On Jan 7, 2007, at 9:23 PM, Ken Williams wrote:
I would happily ignore all this and use NB, but it has one major
flaw.
"The winner takes it all", the first result returned is way too far
(as in distance :)) from the others, which isn't exactly accurate if
one cares of a balanced results pool. I don't know whether this is an
implementation problem - I poked around the rescale() function in
Util.pm with no real success - or a general algorithm problem. My
goal
is to have an implementation that can say: this text is 60% cat X,
20%
cat Y, 18% cat Z and 2% other cats. Is this feasible ? If so, what
approach would you recommend (which algorithm, which
implementation or
what path for implementing it ) ?
Unfortunately, neither NB nor SVMs can really tell you that. SVMs
are purely discriminative, so all they can tell you is "I think
this new example is more like class A than class B in my training
data". There's no probability involved at all.

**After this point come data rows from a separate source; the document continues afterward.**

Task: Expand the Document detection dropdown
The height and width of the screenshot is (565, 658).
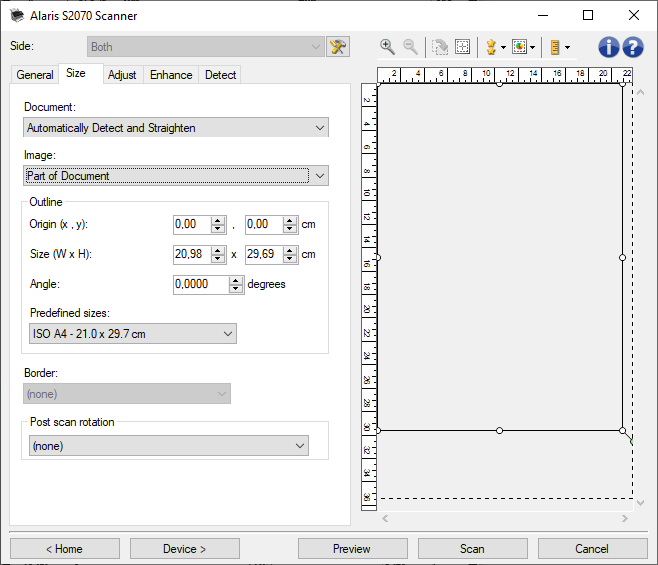Action: tap(176, 128)
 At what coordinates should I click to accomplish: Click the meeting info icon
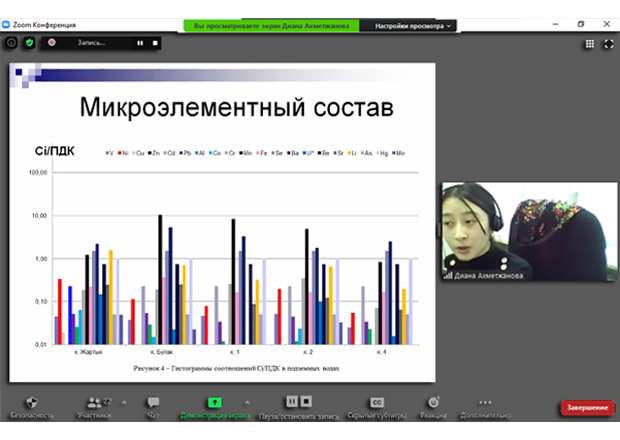(x=11, y=43)

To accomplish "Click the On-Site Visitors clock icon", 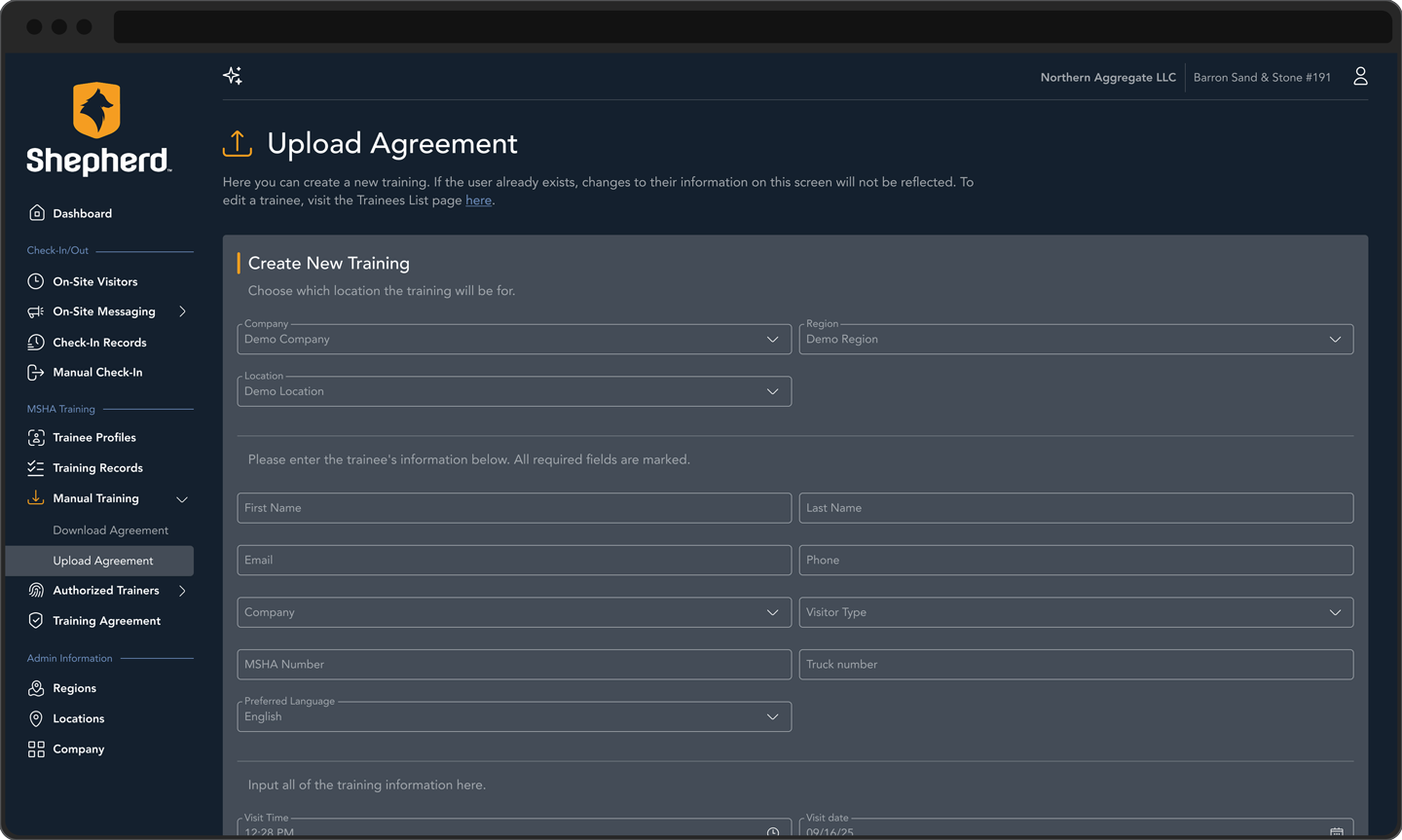I will click(x=36, y=281).
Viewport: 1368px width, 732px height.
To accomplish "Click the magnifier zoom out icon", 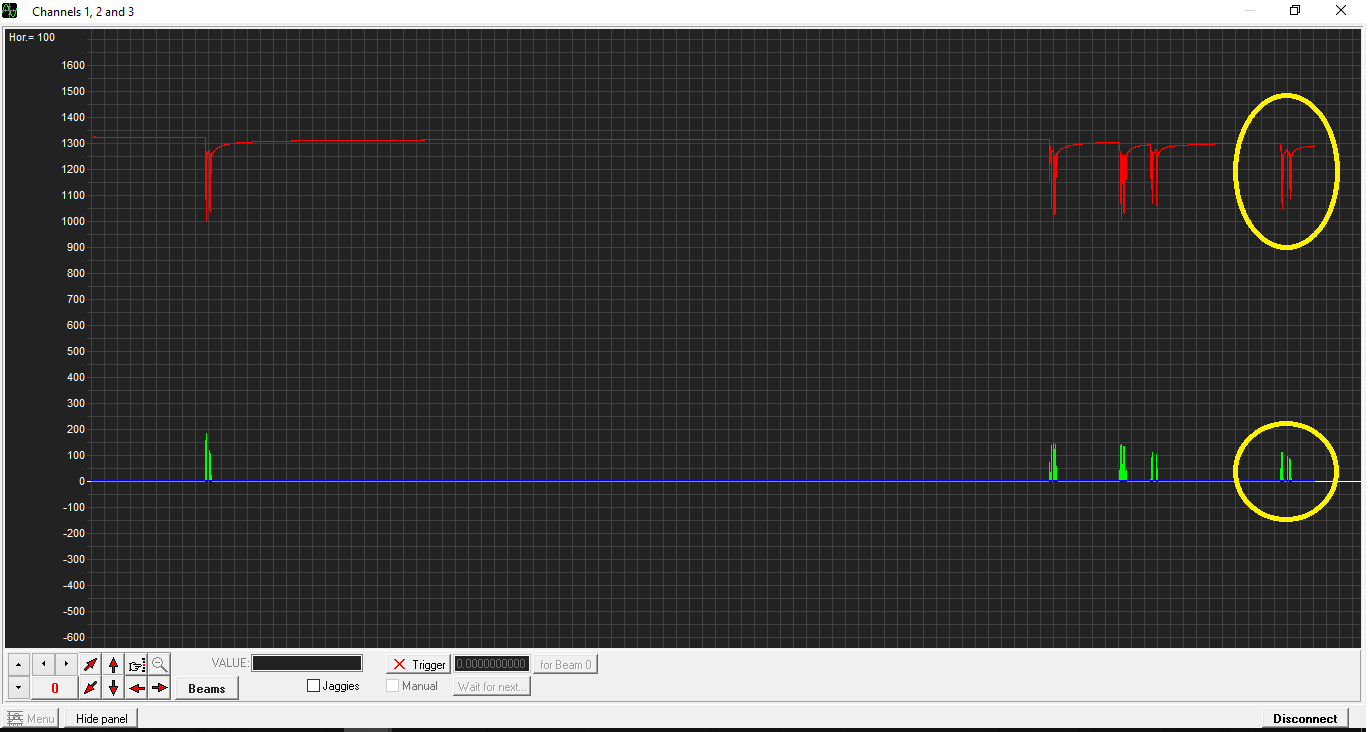I will [160, 664].
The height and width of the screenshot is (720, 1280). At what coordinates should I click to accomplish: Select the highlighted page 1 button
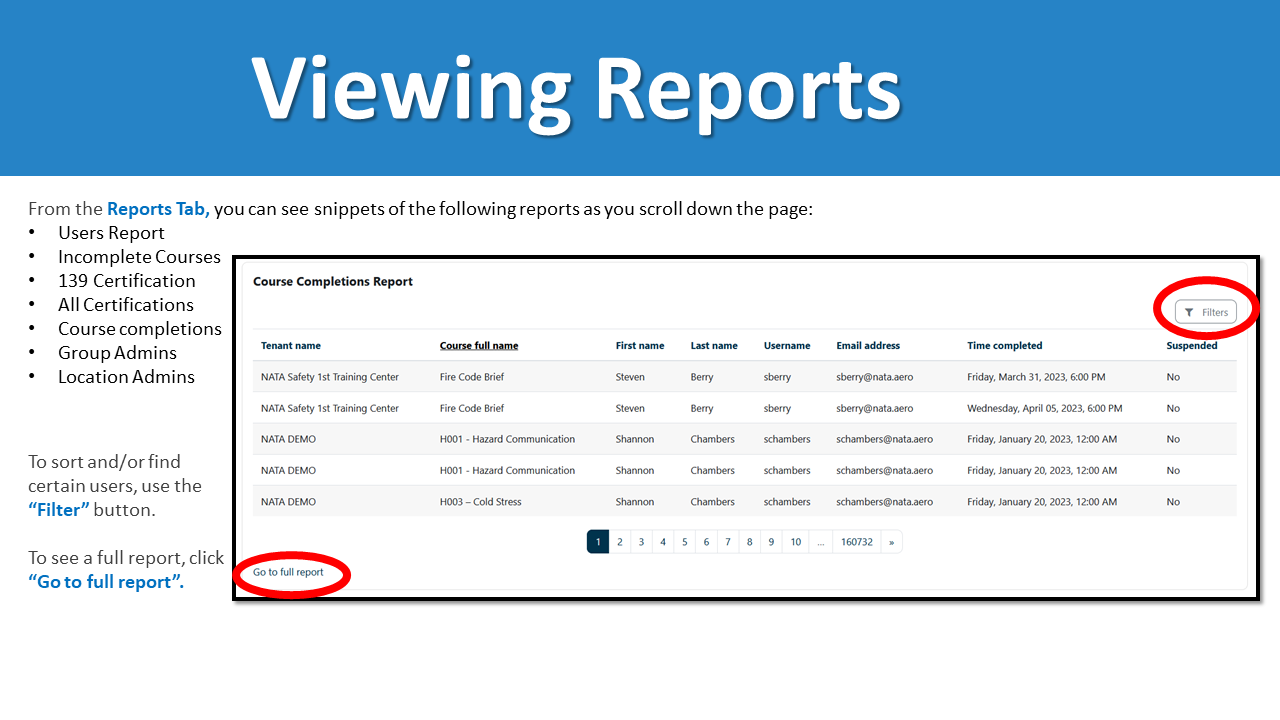coord(597,541)
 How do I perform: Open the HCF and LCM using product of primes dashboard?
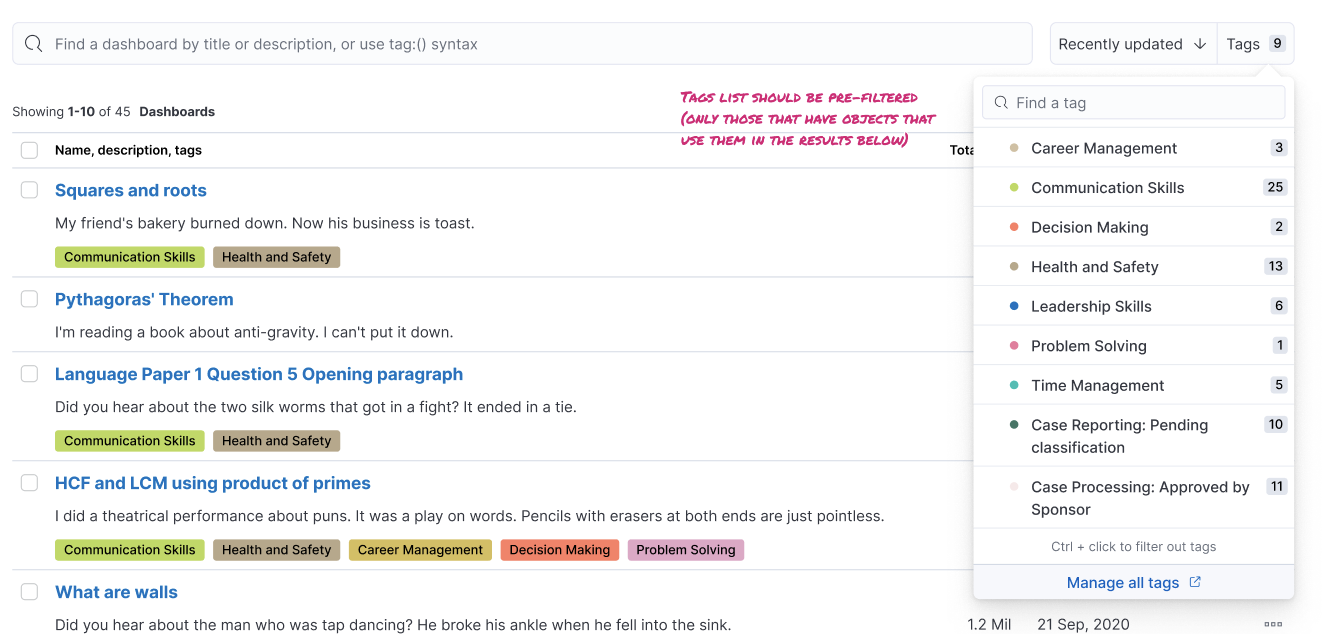(x=212, y=483)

That said, I
believe there has been some research into how to translate SVM
output scores into probabilities or confidence scores, but I'm not
really familiar with it.
NB on the surface would seem to be a better option since it's
directly based on probabilities, but again the algorithm was
designed only to discriminate, so all those denominators that are
thrown away (the "P(words)" terms in the A::NB documentation) mean
that the notion of probabilities is lost. The rescale() function
is basically just a hack to return scores that are a little more
convenient to work with than the raw output of the algorithm. As
you've seen, it tends to be a little arrogant, greatly exaggerating
the score for the first category and giving tiny scores to the
rest. I'm sure there are better algorithms that could be used
there, but in many cases either one doesn't really care about the
actual scores, or one (*ahem*) does something ad hoc like taking
the square root of all the scores, or the fifth root, or whatever,
just to get some numbers that look better to end users.
Just to add a note here: Ken is correct -- both NB and SVMs are known
to be rather poor at providing accurate probabilities. Their scores
tend to be too extreme. Producing good probabilities from these
scores is called calibrating the classifier, and it's more complex
than just taking a root of the score. There are several methods for
calibrating scores. The good news is that there's an effective one
called isotonic regression (or Pool Adjacent Violators) which is
pretty easy and fast. The bad news is that there's no plug-in (ie,
CPAN-ready) perl implementation of it (I've got a simple
implementation which I should convert and contribute someday).
If you want to read about classifier calibration, google one of these
titles:
"Transforming classifier scores into accurate multiclass probability
estimates"
by Bianca Zadrozny and Charles Elkan
"Predicting Good Probabilities With Supervised Learning"
by A. Niculescu-Mizil and R. Caruana
Regards,
-Tom